Die kleine Mischlingskatze hat es geschafft: Nach zweijähriger Behandlung führt sie endlich ein schmerzfreies Leben – und das sogar in einem neuen, behüteten Zuhause: "Es ist uns gelungen, ein liebevolles Frauchen für Roxy zu finden", freut sich Veronika Nowitzky. Bei Tieren mit langen oder chronischen Krankheiten sei dies keine Selbstverständlichkeit. Das gesamte Ärzteteam ist mit Recht stolz auf die erfolgreiche Behandlung der Katze. "Roxys Geschichte zeigt sehr deutlich: Man muss immer die Grundursache bekämpfen. Und das bedeutet: Tests machen, richtig diagnostizieren, ausschließen und so letztendlich die wahre Ursache einer Krankheit finden. Hätten wir nur die Hautinfektion behandelt, wäre Roxy an ihrer Krankheit gestorben", erklärt die Tierärztin.

Viele verschiedene Tierschicksale

Roxy ist kein Einzelfall. Auf der Krankenstation befinden sich etliche Katzen, die auf Genesung warten: Zum Beispiel Franka, die vor vielen Jahren mit komplizierten Beckenfrakturen ins Tierheim kam und ohne Operation, dafür aber mit viel Liebe und Zuwendung dem Tod von der Schippe sprang und nun weitestgehend gesund ist. Oder Urmel, der seine linke Vorderpfote in einer Schlagfalle verlor und nun lernen muss ohne die Pfote zu leben.
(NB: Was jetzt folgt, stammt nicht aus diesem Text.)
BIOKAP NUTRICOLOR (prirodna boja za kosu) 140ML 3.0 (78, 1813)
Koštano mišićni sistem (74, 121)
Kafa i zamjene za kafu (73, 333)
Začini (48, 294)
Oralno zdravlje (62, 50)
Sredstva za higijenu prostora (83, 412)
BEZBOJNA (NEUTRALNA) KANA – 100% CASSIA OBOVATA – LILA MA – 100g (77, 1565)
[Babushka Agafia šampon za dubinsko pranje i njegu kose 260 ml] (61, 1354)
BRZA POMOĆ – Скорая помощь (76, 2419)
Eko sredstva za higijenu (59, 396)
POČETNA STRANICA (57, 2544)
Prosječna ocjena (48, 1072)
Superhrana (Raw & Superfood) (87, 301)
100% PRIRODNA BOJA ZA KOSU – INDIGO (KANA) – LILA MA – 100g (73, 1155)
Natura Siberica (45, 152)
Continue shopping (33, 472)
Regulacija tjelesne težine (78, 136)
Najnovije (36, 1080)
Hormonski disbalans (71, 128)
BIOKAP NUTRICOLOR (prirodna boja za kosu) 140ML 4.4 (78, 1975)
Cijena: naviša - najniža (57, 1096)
Dabei darf man natürlich nicht vergessen, dass es im Tierheim München nicht nur Katzen gibt: Hunde, Kaninchen, Chinchillas, Degus, Ratten, Igel, Hühner, Ponys und viele weitere Tierarten werden hier medizinisch versorgt und an Tierfreunde vermittelt. "Diagnose-, Behandlungs- und Medikamentenkosten sind sehr hoch, aber die nächsten Jahre, die die Tiere leben, leben sie einfach gut. Und genau darin sehen wir unsere Aufgabe", schließt Veronika Nowitzky den Rundgang auf der Krankenstation. Diese verlässt man stets mit einem weinenden und einem lachenden Auge. Weinend, weil die Tiere sich nach einem herzlichen Zuhause sehnen, nach Akzeptanz, Liebe, Beständigkeit. Lachend, weil sie sich im Tierheim München medizinisch in den besten Händen befinden.